Enhanced seasonal contrast of surface mixed layer depth in the North Indian Ocean under a CO2 removal scenario

The surface mixed layer depth (MLD) of the tropical Indian Ocean is projected to shoal significantly under increased atmospheric CO2, but its further response to subsequent CO2 removal remains unclear. This work investigates this issue utilizing climate models' simulations under an idealized scenario with symmetric increase and decrease in atmospheric CO2. The results show that the increased CO2-induced basin-wide MLD shoaling recovers rapidly when CO2 decreases. However, the MLD changes display large spatial variations and leave a prominent overall deepening trend in the North Indian Ocean (NIO) but an overall shoaling trend south of 10 degrees S when CO2 returns to its initial level.
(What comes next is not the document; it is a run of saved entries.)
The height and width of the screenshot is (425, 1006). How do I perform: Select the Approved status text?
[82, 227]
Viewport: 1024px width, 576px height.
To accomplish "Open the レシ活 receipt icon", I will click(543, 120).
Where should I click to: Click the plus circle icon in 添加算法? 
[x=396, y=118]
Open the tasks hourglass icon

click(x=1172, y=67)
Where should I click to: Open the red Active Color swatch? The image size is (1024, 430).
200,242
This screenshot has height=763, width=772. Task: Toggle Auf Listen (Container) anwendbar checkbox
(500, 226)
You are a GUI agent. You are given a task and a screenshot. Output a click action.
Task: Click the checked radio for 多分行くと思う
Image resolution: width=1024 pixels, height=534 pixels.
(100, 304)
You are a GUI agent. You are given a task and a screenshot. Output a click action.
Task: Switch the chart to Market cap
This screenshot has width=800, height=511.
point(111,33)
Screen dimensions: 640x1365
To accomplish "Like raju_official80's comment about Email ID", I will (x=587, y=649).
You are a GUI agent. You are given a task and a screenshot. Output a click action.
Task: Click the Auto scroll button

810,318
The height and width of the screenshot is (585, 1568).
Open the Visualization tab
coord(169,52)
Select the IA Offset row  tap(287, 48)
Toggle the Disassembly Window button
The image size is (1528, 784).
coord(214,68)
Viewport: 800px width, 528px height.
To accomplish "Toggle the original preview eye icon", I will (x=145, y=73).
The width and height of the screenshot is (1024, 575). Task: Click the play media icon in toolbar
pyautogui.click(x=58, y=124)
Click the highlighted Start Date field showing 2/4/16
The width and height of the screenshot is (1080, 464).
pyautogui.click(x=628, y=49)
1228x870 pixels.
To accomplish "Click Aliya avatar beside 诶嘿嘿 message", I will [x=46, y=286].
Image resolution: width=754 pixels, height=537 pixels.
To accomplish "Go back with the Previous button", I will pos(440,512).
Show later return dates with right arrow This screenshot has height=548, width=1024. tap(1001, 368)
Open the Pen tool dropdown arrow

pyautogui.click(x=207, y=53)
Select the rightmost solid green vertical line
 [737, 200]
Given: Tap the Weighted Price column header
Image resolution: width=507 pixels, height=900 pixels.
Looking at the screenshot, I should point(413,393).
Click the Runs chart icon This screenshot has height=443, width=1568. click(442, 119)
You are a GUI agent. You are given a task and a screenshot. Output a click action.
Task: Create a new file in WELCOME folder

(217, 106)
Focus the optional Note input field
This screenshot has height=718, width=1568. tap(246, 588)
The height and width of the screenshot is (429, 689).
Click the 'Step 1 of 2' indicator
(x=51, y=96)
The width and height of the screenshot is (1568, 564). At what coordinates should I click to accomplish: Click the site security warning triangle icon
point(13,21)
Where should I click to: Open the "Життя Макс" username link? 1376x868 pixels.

The former comprises an overall deepened winter deep MLD but shoaled summer MLD, amplifying the seasonal MLD contrast north of 10 degrees N. The overall winter deepening is dominated by a prominent Newtonian cooling over large residual surface warming as the overall winter monsoon changes are weak when CO2 level is restored. While the overall summer shoaling primarily results from the prominent monsoon weakening, the shoaling effect from reduced wind overwhelm the Newtonian cooling by reducing wind stirring, suppressing latent heat loss and increasing cloud-related radiative flux. In contrast, the overall MLD shoaling south of 10 degrees S displays minor seasonal differences due to persistent weakening in the trade winds year-round, resulting from an enhanced Southern Ocean warming. Despite complicated ocean-atmosphere coupling processes in the overall Indian Ocean MLD trend, the residual sea surface warming and distinct winter and summer changes are essential. The results highlight the compound and coupled effects of different surface forcing on MLD changes under external forcing and imply that while CO2 removal actions can largely recover the Indian Ocean MLD shoaling and seasonal cycle changes induced by anthropogenic warming, nonlinear atmospheric response may leave asymmetric changes in oceanic conditions and hence climatic and biological systems.